[[ EXTRACTED DATA, beginning ]]
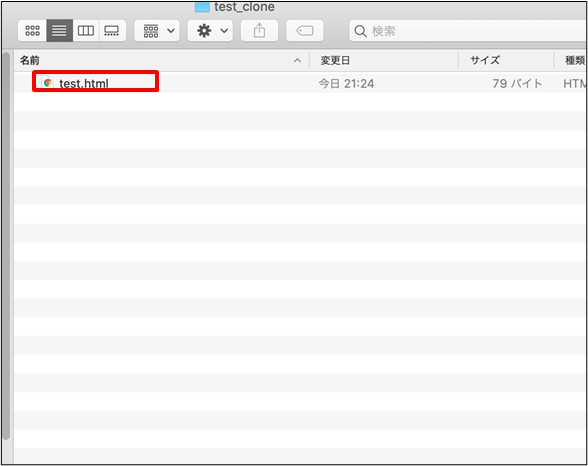Sort by 変更日 column header

click(x=335, y=60)
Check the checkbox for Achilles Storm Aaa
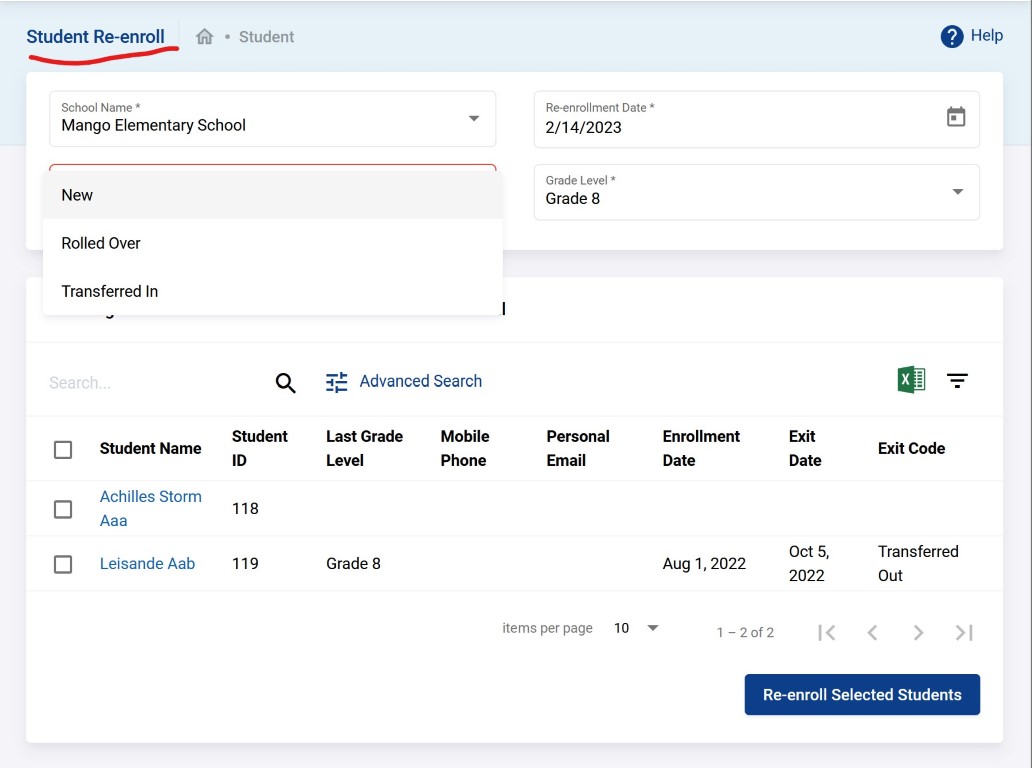Screen dimensions: 1032x768 click(63, 509)
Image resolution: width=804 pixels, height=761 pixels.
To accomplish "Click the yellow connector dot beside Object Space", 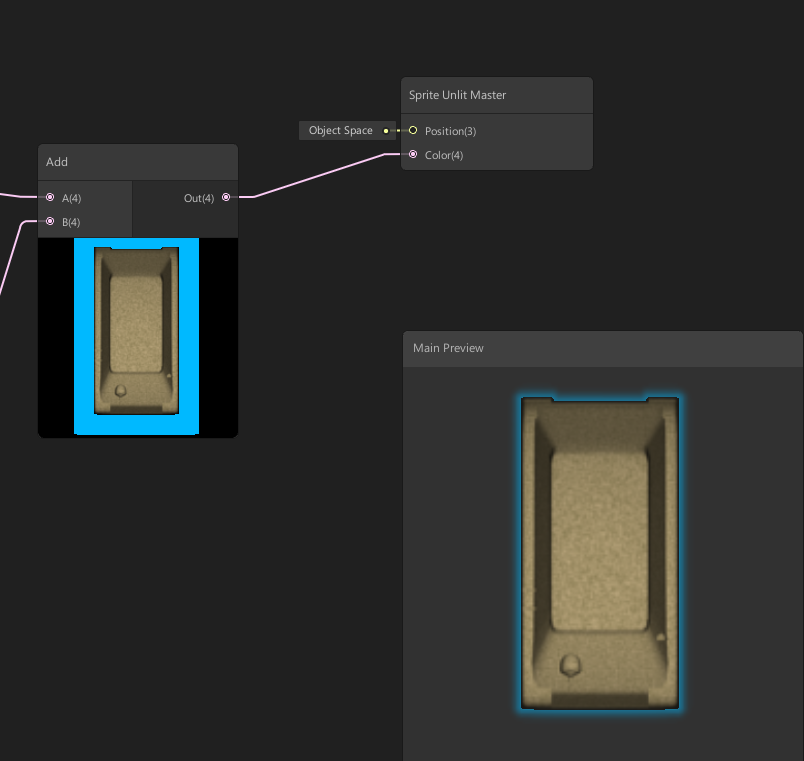I will click(385, 130).
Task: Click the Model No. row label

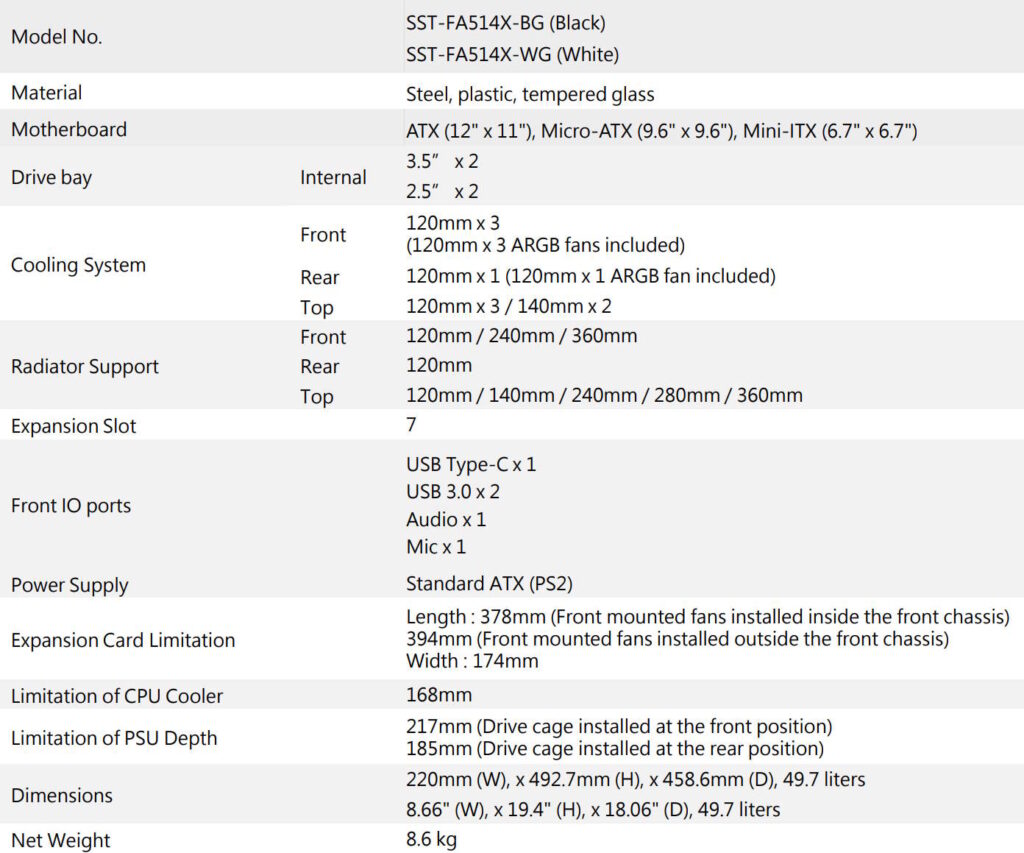Action: click(x=57, y=37)
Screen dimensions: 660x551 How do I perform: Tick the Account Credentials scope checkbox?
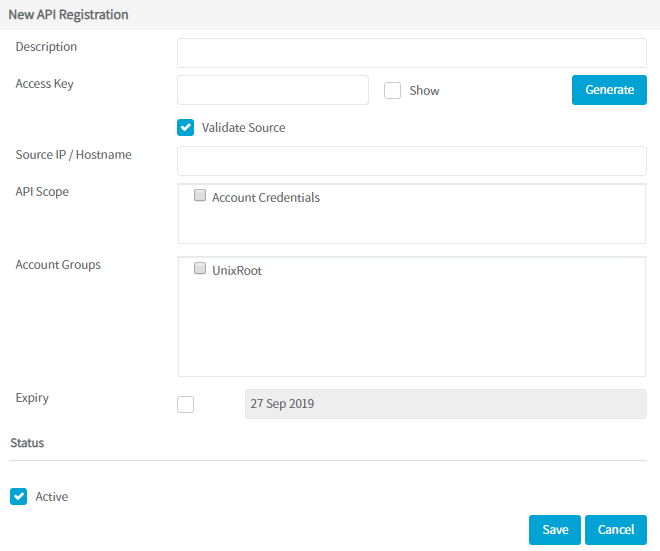point(200,197)
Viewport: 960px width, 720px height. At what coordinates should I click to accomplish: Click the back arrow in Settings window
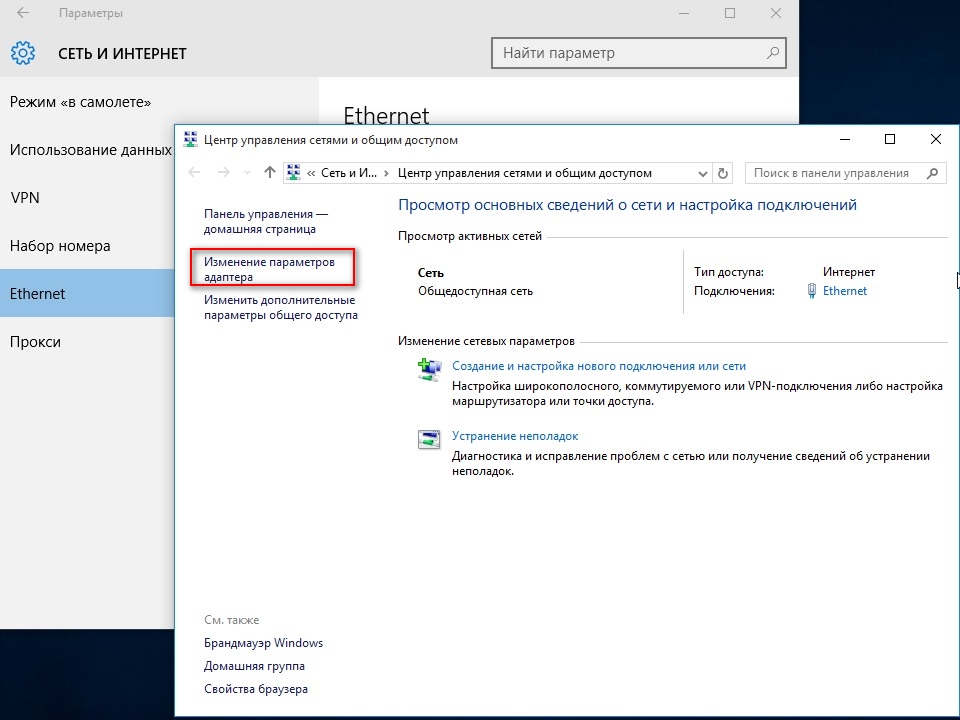click(23, 13)
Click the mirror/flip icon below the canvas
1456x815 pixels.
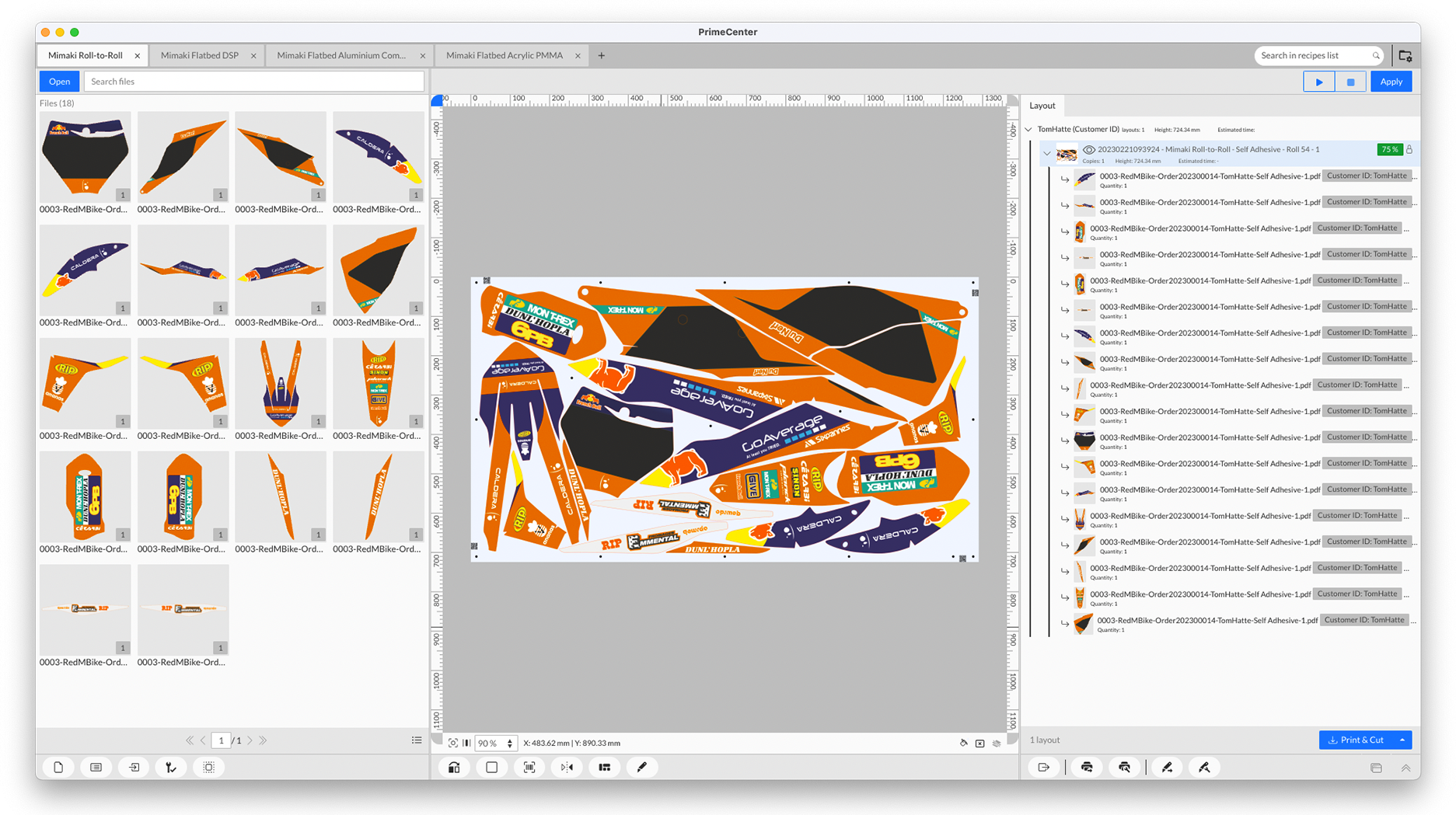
[[ EXTRACTED DATA, end ]]
Wherever a line in the data above holds "pixels", copy that line.

Image resolution: width=804 pixels, height=761 pixels.
1456x815 pixels.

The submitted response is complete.